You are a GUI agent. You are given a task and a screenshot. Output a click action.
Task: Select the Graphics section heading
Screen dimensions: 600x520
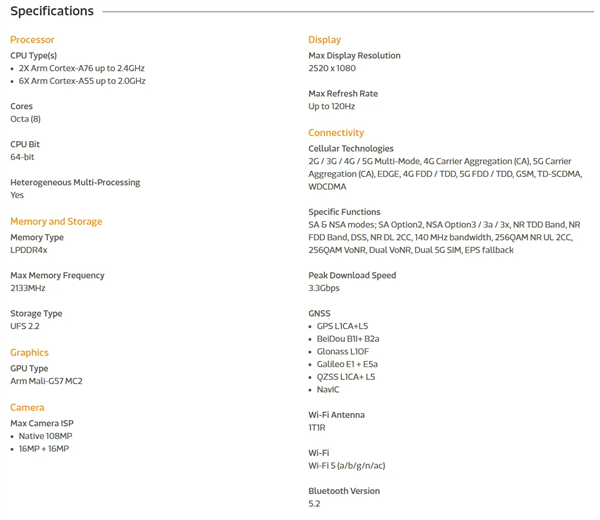[x=29, y=352]
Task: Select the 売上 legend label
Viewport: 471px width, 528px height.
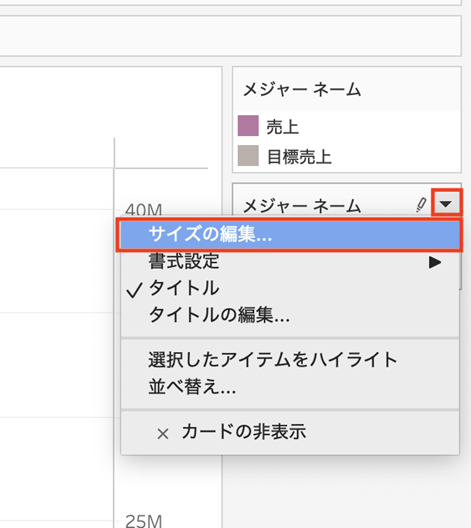Action: click(282, 127)
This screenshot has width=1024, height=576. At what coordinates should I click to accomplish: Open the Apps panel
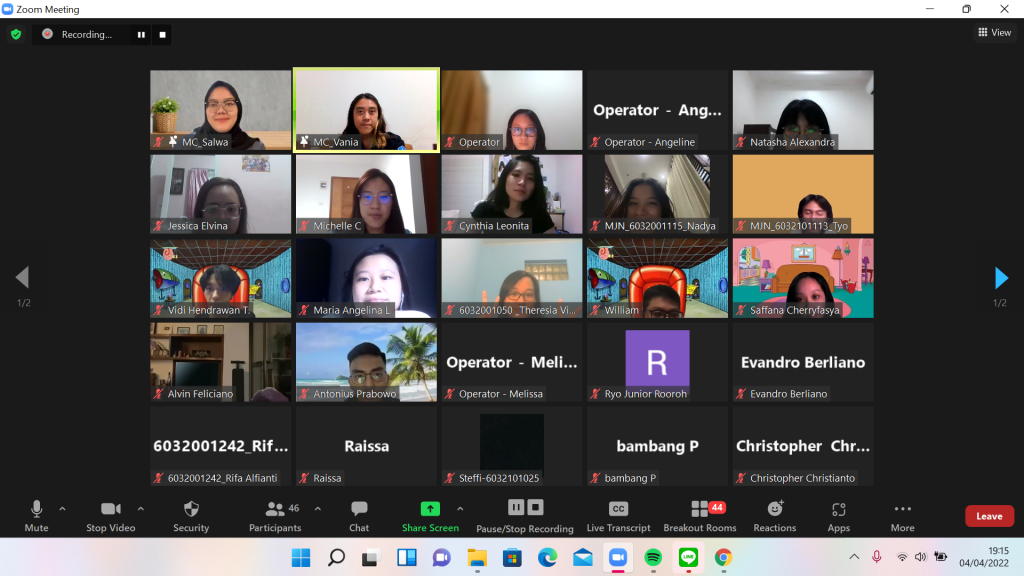(838, 509)
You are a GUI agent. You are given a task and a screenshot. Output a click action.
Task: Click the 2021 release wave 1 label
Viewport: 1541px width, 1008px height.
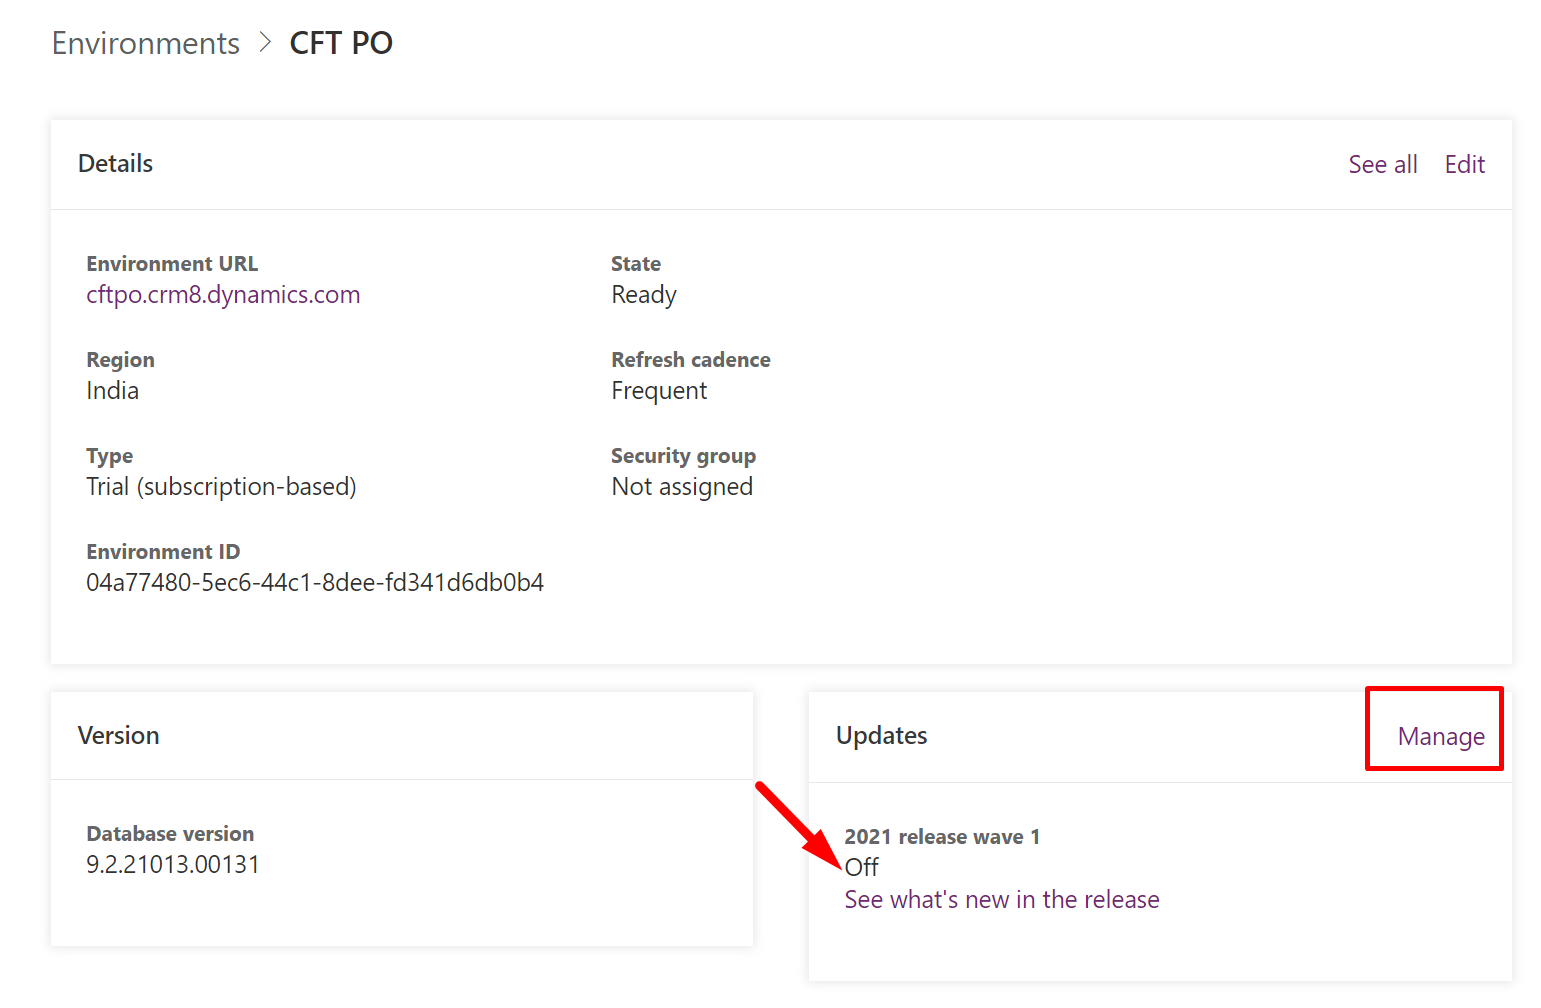[942, 837]
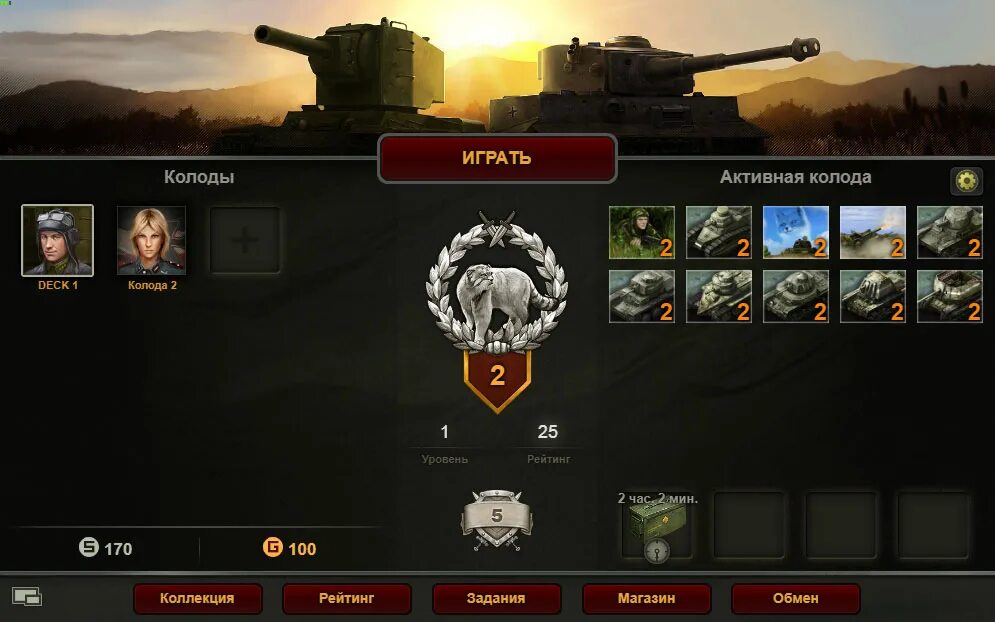The image size is (995, 622).
Task: Select DECK 1 tank commander portrait
Action: click(x=57, y=240)
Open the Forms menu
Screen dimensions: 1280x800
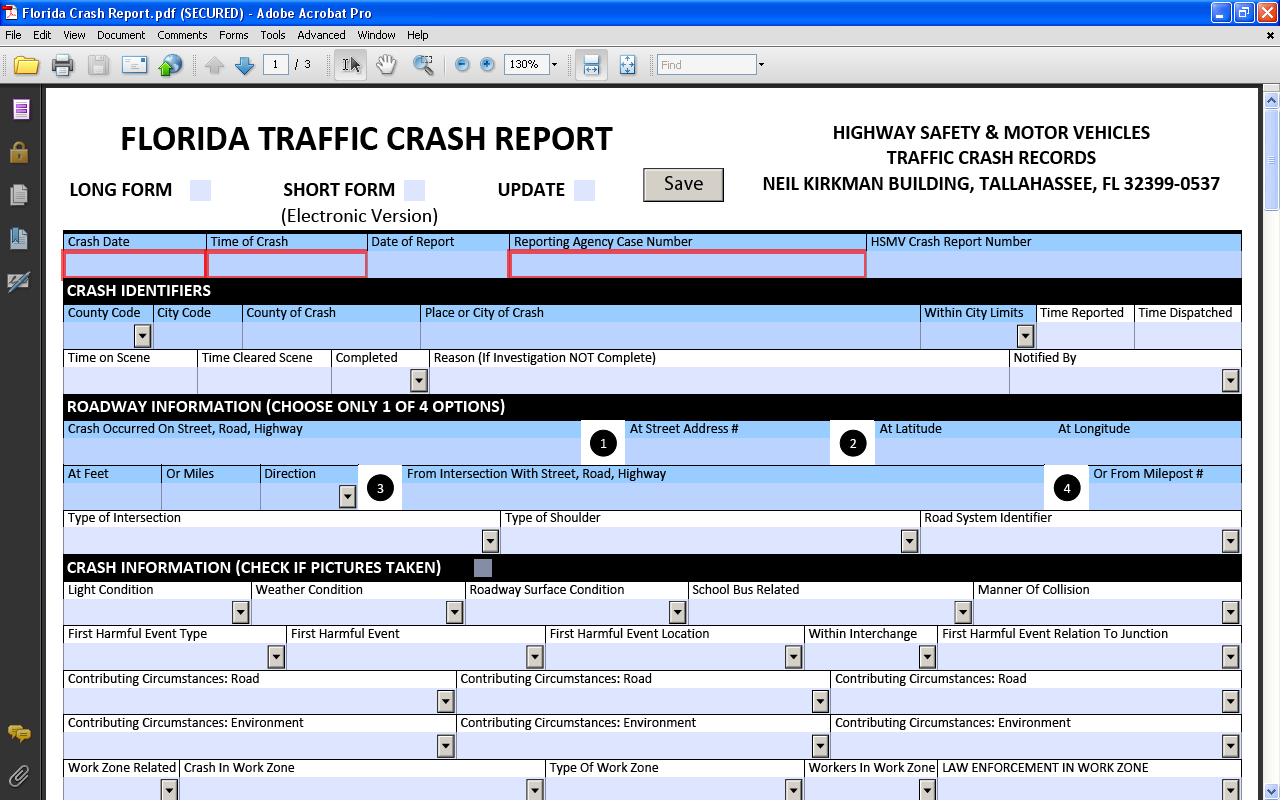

================================

**Aim of the task:**
Everything in the records should be repeated exactly except the images.

**Task answer:**
You are a GUI agent. You are given a task and a screenshot. Output a click action.
Task: Select the Graphics section heading
Screen dimensions: 600x520
[x=29, y=352]
Task: Select the 売上 legend label
Viewport: 471px width, 528px height.
Action: click(282, 127)
This screenshot has width=1024, height=576. At what coordinates should I click to accomplish: Open the Apps panel
(838, 509)
You are a GUI agent. You are given a task and a screenshot. Output a click action.
Task: Click the 2021 release wave 1 label
Viewport: 1541px width, 1008px height.
[942, 837]
The image size is (995, 622).
Task: Select DECK 1 tank commander portrait
Action: click(x=57, y=240)
Open the Forms menu
Screen dimensions: 1280x800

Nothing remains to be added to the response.